TASKS TO COMPLETE>
**A.** In the article on Indonesia's credit rating upgrade, rewrite the paragraph beginning "The JCR noted that the second Joko Widodo administration" as a short list that keeps its main facts.
**B.** Write a continuation of the article on Indonesia's credit rating upgrade, picking up after its final sentence.

SELECTION>

------------------------------------------------

Jakarta (ANTARA) - Japan Credit Rating Agency, Ltd. (JCR) upgraded Indonesia’s sovereign credit rating, from BBB/positive outlook to BBB+/stable outlook (investment grade), as announced on January 31, 2020.

"JCR’s upgrade on Indonesia’s rating at BBB+/stable outlook reflects the rise in confidence among international stakeholders in the resilience of the Indonesian economy amidst global economic uncertainties," Governor of Bank Indonesia, Perry Warjiyo, noted in a statement in Jakarta on Monday.

The BBB+/stable outlook (investment grade) is the highest rating level ever attained by Indonesia. This achievement mirrors the strong commitment of Bank Indonesia and the government as well as other relevant authorities in maintaining Indonesia's economic stability.

Going forward, Bank Indonesia will monitor domestic and global economic developments in utilizing its room to apply an accommodative policy mix to maintain controlled inflation and external stability as well as to support the economic growth momentum.

According to the JCR, the ratings mainly mirror Indonesia’s solid domestic consumption-led economic growth, restrained budget deficit and public debt, and resilience to external shocks supported by flexible exchange rate and credible monetary policies and accumulation of foreign exchange reserves.

Several factors support Indonesia’s sovereign credit rating upgrade.

First, among the reform agenda, infrastructure development has continued to progress faster than the JCR’s expectations. Second, the government has continued to implement fiscal expenditure reforms and curtail budget deficits, with adherence to restraining fuel subsidies. JCR views that Indonesia’s economic and fiscal bases have been strengthened.

The third factor pertains to intensifying efforts to address long-term challenges, including simplification of regulations through a plan to issue the “Omnibus Law” to facilitate foreign direct investment and the development of infrastructure and human capital. Fourth, the Jokowi administration's political base has been reinforced, thereby further strengthening the momentum of economic policy, he remarked.

The JCR views that infrastructure development, which the first Joko Widodo administration started as its top priority in October 2014, has been making steady headway.

The JCR noted that the second Joko Widodo administration clarified its stance to further bolster its reforms by defining a five-priority agenda: (i) infrastructure development, (ii) human resource development, (iii) regulatory simplification through the issuance of the Omnibus Law, (iv) bureaucratic reforms and (v) economic structural reforms aimed at reducing the country's dependence on natural resources. In particular, the Omnibus Law, yet under preparation, is an ambitious effort to integrate the amendment of over 80 laws that pose a hindrance to investment.

------------------------------------------------

DATASET EXTRACT>
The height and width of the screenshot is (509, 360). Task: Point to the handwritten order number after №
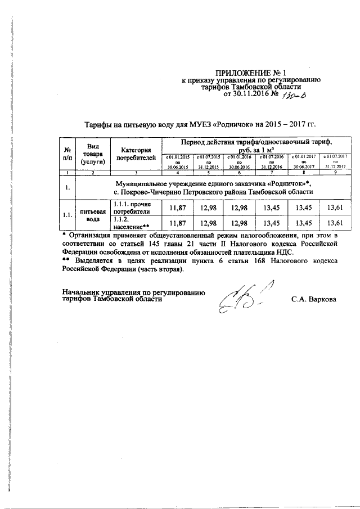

------------------------------------------------

RESPONSE LIST>
**A.**
Per the JCR, the second Joko Widodo administration set a five-priority reform agenda:
- Infrastructure development
- Human resource development
- Regulatory simplification through the Omnibus Law, still in preparation, which would amend over 80 laws that hinder investment
- Bureaucratic reforms
- Economic structural reforms to reduce dependence on natural resources

**B.**
Moreover, Bank Indonesia is viewed as having responded to the knotty issue of striking a balance between maintaining external stability and sustaining domestic economic growth momentum through accommodative monetary and macroprudential policies, further strengthened the payment system policy and financial market deepening, as well as coordinated with the government and other relevant authorities.

Since the start of 2019, Bank Indonesia has been seeking to prop up credit supply by banks through a combination of consecutive policy rate cuts and relaxation of macroprudential policies.

Indonesia’s fiscal soundness has been maintained, as the central government debt remains restrained to about 30 percent of the gross domestic product (GDP). JCR considers that the Joko Widodo administration has bared fairly feasible plans to cut the fiscal deficit to 1.76 percent of the GDP in its 2020 budget and to hold down the central government debt to below 30 percent of the GDP under its Medium-Term Fiscal Framework.

Furthermore, while continuing to face the need for financial deepening, Indonesian banks have been retaining their soundness, with their capital adequacy ratio and NPL ratio, standing at 23.66 percent and 2.77 percent, respectively, at the end of November 2019.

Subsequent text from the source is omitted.